Posted on April 13, 2015 by Kate Moynihan | 0 comments
After months of waiting, the daydreaming was finally over. It was time to revel in the spring break trip with my grandkids. 
   “Have you checked the weather?” Larry, my husband, asked as I loaded snowboard gear into the car. He had a good reason to question. After a winter of knee-deep snow, a warm front with heavy rain had blown through last night.
   “Yes, I checked,” I said, yawning – it was 6:00 a.m.
   Larry leveled me with a hard stare.
   “Okay, I checked two days ago,” I meekly added. Then I bolstered my confidence and replied, “Crystal Mountain said they were closing mid-week to conserve the snow for this weekend so the trip is right on schedule.”
   A tightness set in his jaw.
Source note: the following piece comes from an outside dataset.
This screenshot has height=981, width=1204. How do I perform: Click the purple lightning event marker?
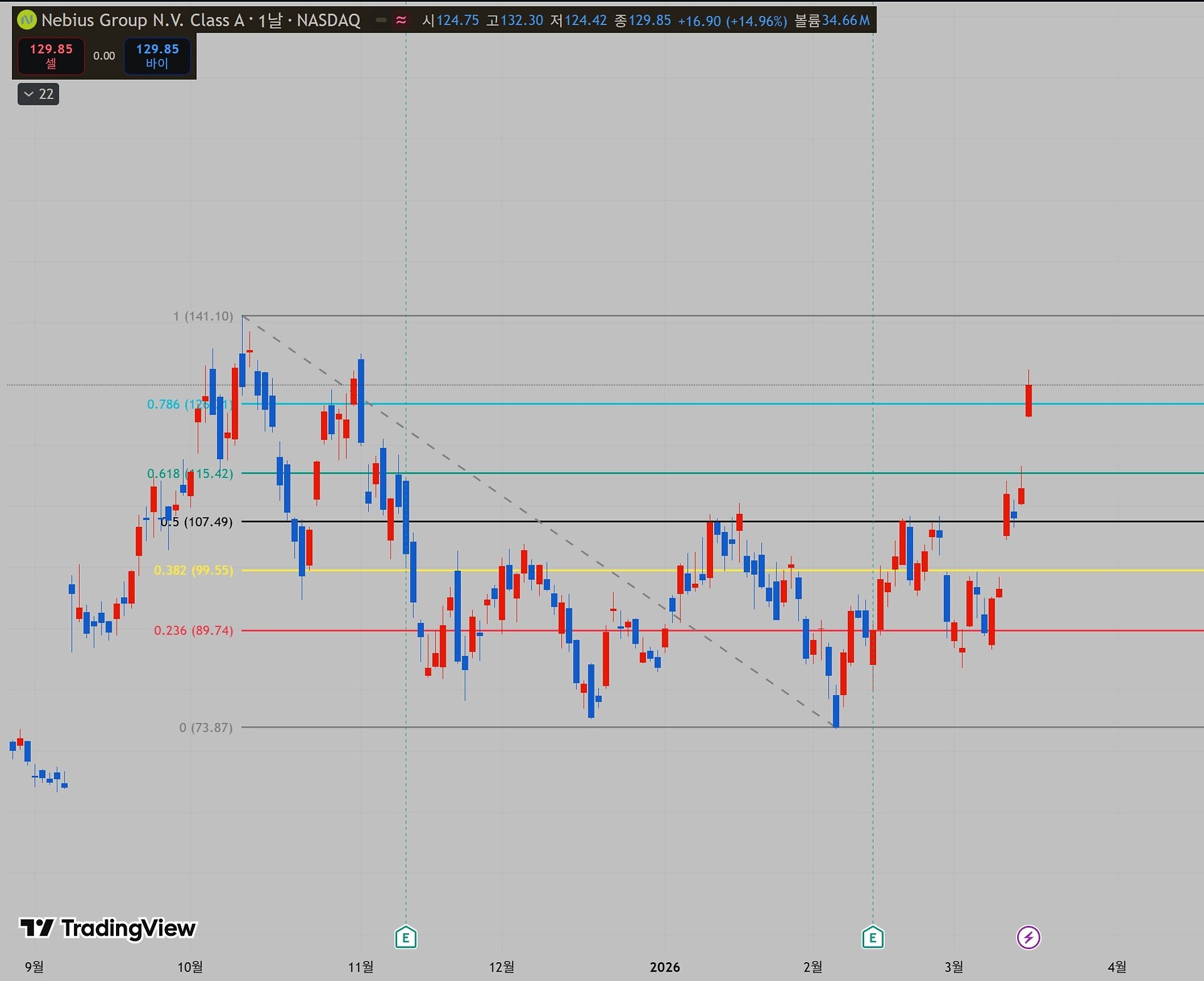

My husband leaves nothing to chance.
   I pushed on. “Besides, this warm front is blowing south. I’m sure it will be colder farther north in Cadillac,” I said, naming the town near Crystal Mountain Ski Resort.
  He grunted, which I took as a good sign because he wasn’t disagreeing with me. Of course he wasn’t agreeing, either.
   Deciding it was best to keep packing, I tossed boots and helmets into the hatchback determined to enjoy this last hoopla on the slopes with the grandkids. Earlier in the winter, I’d taken them to Mulligan Hollow, the local ski bowl in Grand Haven, Michigan. It didn’t matter The Bowl was rope-tow only with its short little runs because the Groomer Man and his magic Piston Bully - the mighty machine that scoops and pushes snow around - had made a mammoth jump. It sat smack dab in the middle of the front slope. The kids cheered with every half-turn and flip grab they performed at this bare basic haven.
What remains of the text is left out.